- Directed by: Robert L. Roberts
- Written by: Willie Gilbert (as Matt Cavanaugh)
- Produced by: Robert L. Roberts
- Starring: Troy Donahue
- Cinematography: Victor Petroshevitz
- Edited by: John Connoll
- Music by: Jeff Barry Gilbert Splacin
- Distributed by: Trans World Attractions (original release) Troma Entertainment
- Release date: 1971;
- Running time: 92 mins
- Country: United States
- Language: English

= Sweet Savior =

Sweet Savior is a 1971 film directed by Robert L. Roberts (credited as "Bob Roberts"), written by Willie Gilbert (under the pseudonym "Matt Cavanaugh"), and starring Troy Donahue as a Charles Manson-type cult leader.

It was also known as The Idiotic Couple and Frenetic Party, and ultimately released on video by Troma Entertainment as The Love-Thrill Murders.

==Production==
Lloyd Kaufman was the production manager.

Troy Donahue said while promoting the film:
I play Moon, a religious creep who murders a lot of people, a real heavy trip. But I don't want anyone to think I'm playing it in some phony exploitation flick that takes advantage of the Manson case to make a fast buck.
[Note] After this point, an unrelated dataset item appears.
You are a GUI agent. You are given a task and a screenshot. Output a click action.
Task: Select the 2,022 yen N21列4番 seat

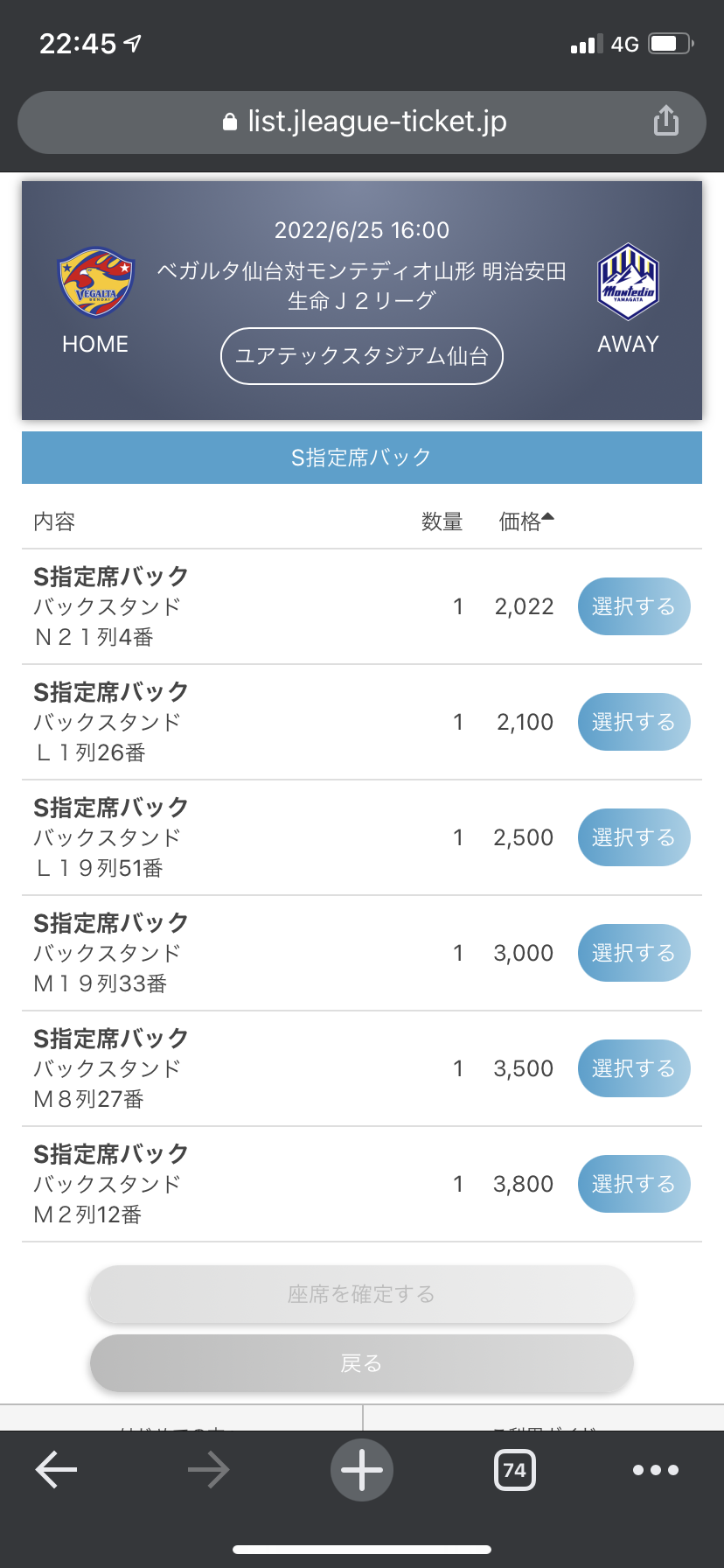(633, 606)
I don't like many things, man, but I dig this picture... We're trying to show both sides of the problem. The Hollywood glamor society is as guilty as the depraved hippy cults. They pick up people on the Sunset Boulevard and tease them. When they made fun of Manson they picked on the wrong guy. I was up at the Tate house. It was a freaky scene. Sure I met Manson at the beach playing volleyball.
Director Bob Roberts said:
I had the idea not to make the Mason story per se but to inform people the Sharon Tate thing was not just an isolated incident. Many other cults are murdering people. They're just not as publicised. There are a lot of so-called families like Mason's with one dictatorial leader who controls his group through drugs, pills, sex, LSD and many other ways. These people are a threat to the fabric of society because they commit murder without conscience.
"This is going to be a very big picture," said Donahue. "I have a feeling it's going to be bigger than Love Story."

== Censorship ==
In France, under the title "La Secte qui tue" ("The cult which kills"), the movie was refused a certificate in 1979 by the Control Board.